═════ Excerpted data ═════

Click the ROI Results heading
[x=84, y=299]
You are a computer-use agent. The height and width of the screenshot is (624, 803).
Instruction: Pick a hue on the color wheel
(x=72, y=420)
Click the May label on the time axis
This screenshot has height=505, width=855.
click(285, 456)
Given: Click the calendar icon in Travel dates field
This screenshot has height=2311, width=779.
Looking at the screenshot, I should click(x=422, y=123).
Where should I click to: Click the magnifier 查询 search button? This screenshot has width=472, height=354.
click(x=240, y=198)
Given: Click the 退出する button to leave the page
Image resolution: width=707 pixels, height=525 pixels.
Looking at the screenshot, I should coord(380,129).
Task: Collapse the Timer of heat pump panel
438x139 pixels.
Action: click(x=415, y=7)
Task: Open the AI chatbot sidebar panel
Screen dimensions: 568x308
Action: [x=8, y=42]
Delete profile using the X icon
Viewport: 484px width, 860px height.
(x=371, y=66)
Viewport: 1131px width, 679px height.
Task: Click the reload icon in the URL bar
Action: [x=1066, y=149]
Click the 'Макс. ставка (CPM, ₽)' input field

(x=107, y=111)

═════

### Exercise description
Say every entry again, exactly as it reads.

### Reply
Click the ROI Results heading
[x=84, y=299]
You are a computer-use agent. The height and width of the screenshot is (624, 803).
Instruction: Pick a hue on the color wheel
(x=72, y=420)
Click the May label on the time axis
This screenshot has height=505, width=855.
click(285, 456)
Given: Click the calendar icon in Travel dates field
This screenshot has height=2311, width=779.
Looking at the screenshot, I should click(x=422, y=123).
Where should I click to: Click the magnifier 查询 search button? This screenshot has width=472, height=354.
click(x=240, y=198)
Given: Click the 退出する button to leave the page
Image resolution: width=707 pixels, height=525 pixels.
Looking at the screenshot, I should coord(380,129).
Task: Collapse the Timer of heat pump panel
438x139 pixels.
Action: click(x=415, y=7)
Task: Open the AI chatbot sidebar panel
Screen dimensions: 568x308
Action: [x=8, y=42]
Delete profile using the X icon
Viewport: 484px width, 860px height.
(x=371, y=66)
Viewport: 1131px width, 679px height.
Task: Click the reload icon in the URL bar
Action: [x=1066, y=149]
Click the 'Макс. ставка (CPM, ₽)' input field

(x=107, y=111)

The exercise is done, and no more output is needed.